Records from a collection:
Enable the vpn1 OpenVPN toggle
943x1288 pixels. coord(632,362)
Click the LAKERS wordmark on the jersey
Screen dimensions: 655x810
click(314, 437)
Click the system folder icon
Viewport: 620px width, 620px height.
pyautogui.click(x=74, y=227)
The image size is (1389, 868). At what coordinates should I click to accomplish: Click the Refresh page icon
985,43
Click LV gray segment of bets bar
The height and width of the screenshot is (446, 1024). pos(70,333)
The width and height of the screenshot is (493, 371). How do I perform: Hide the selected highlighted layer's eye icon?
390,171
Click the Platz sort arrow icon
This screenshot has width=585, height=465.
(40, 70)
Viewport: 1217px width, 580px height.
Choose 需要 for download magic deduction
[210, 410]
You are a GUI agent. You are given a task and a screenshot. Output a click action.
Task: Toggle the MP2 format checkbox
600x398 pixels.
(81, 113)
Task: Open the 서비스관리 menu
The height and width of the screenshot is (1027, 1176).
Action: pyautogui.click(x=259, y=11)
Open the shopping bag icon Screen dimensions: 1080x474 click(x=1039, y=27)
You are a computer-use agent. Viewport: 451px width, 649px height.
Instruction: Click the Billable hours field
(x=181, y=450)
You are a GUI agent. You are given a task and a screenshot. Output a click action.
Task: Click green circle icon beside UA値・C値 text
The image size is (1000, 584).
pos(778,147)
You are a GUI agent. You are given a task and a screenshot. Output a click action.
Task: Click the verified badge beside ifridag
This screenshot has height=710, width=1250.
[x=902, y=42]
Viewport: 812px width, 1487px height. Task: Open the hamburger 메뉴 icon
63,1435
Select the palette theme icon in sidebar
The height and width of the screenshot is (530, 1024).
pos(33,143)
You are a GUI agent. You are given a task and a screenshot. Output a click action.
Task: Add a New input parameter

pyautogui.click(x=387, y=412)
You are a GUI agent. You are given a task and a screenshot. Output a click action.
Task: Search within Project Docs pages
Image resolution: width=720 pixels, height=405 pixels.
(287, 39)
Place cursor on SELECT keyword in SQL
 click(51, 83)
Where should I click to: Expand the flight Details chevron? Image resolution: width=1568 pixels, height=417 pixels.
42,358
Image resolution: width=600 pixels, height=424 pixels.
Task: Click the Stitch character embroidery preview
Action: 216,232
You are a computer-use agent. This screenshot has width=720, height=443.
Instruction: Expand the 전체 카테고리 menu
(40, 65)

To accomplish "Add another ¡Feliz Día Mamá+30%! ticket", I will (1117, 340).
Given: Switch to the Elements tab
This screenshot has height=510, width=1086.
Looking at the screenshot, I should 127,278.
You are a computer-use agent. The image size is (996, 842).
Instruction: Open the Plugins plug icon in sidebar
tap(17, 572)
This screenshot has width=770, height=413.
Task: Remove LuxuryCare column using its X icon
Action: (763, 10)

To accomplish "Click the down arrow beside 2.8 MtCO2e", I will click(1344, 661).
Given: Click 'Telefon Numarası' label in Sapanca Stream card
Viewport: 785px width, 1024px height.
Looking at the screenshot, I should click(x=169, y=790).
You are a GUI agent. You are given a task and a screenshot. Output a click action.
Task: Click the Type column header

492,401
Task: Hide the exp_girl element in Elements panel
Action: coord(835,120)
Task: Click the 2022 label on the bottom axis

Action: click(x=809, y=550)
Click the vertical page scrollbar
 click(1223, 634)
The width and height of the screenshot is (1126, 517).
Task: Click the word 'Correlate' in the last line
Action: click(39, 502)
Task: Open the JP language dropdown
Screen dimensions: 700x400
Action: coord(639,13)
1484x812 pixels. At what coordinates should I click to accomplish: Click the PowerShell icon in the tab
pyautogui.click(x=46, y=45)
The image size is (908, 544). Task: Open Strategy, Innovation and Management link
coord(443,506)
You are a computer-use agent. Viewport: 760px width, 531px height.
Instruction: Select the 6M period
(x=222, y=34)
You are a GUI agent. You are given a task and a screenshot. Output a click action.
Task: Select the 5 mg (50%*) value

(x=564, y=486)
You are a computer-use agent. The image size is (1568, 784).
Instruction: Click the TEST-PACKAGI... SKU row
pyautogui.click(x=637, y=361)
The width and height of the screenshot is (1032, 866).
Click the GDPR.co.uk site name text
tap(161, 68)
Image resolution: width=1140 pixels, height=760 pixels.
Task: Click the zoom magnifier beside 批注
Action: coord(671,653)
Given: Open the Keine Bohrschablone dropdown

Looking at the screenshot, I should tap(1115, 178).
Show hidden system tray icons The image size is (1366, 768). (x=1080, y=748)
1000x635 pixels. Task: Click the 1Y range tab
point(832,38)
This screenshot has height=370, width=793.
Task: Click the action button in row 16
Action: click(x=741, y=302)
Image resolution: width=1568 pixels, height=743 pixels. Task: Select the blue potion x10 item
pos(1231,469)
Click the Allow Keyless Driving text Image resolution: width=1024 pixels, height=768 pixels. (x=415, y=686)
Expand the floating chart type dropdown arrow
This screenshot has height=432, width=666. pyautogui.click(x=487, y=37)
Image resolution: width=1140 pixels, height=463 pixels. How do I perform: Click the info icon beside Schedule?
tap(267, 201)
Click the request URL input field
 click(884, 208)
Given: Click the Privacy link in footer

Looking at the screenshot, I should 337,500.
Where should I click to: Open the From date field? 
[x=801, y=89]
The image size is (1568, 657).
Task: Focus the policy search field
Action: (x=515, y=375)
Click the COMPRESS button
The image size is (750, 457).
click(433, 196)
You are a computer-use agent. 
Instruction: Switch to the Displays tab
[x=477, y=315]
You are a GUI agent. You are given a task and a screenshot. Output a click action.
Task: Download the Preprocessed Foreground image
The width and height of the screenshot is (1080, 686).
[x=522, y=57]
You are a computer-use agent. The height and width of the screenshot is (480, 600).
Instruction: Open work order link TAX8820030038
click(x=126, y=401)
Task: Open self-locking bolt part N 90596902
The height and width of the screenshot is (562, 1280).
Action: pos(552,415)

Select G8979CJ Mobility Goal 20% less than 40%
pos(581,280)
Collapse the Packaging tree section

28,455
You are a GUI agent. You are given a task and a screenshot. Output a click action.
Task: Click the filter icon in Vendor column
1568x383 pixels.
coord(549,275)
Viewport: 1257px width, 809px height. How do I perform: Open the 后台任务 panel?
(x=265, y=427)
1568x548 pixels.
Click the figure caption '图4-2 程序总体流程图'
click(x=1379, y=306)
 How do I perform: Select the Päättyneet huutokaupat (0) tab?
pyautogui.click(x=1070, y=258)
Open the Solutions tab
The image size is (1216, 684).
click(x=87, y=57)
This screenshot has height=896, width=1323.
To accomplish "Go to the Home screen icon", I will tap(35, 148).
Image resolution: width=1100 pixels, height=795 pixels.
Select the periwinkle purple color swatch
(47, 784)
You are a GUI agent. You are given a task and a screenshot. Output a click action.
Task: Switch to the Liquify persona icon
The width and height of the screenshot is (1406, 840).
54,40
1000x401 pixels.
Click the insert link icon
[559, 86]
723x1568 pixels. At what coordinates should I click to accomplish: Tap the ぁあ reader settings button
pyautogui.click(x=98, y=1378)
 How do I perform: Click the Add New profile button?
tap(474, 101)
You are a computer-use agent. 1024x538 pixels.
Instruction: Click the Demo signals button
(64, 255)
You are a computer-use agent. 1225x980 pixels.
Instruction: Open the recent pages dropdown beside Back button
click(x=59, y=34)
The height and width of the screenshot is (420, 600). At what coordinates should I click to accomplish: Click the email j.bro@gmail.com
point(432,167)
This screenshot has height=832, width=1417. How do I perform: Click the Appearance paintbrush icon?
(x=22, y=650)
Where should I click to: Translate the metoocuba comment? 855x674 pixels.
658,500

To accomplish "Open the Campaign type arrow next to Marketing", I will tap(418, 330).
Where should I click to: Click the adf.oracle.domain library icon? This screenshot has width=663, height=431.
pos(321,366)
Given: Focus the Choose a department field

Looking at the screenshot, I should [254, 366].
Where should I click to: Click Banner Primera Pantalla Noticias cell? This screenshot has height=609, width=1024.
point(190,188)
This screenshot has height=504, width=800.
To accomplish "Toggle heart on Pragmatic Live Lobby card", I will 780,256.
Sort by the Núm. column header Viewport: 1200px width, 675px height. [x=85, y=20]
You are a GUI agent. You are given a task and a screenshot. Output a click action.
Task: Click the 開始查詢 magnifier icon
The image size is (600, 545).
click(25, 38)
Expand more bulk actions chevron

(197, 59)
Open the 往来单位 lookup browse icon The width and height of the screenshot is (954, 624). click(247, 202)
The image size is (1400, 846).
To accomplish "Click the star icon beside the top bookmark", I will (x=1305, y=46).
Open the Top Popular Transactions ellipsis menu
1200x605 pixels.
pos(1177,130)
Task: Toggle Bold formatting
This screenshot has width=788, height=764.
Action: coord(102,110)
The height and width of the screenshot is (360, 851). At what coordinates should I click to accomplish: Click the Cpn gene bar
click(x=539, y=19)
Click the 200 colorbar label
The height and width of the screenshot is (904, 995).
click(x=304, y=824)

EXERCISE REQUIREMENTS: Gather up every line in the data above that contains the word "card", copying each one.

YOUR RESPONSE:
Given: Click 'Telefon Numarası' label in Sapanca Stream card
To accomplish "Toggle heart on Pragmatic Live Lobby card", I will 780,256.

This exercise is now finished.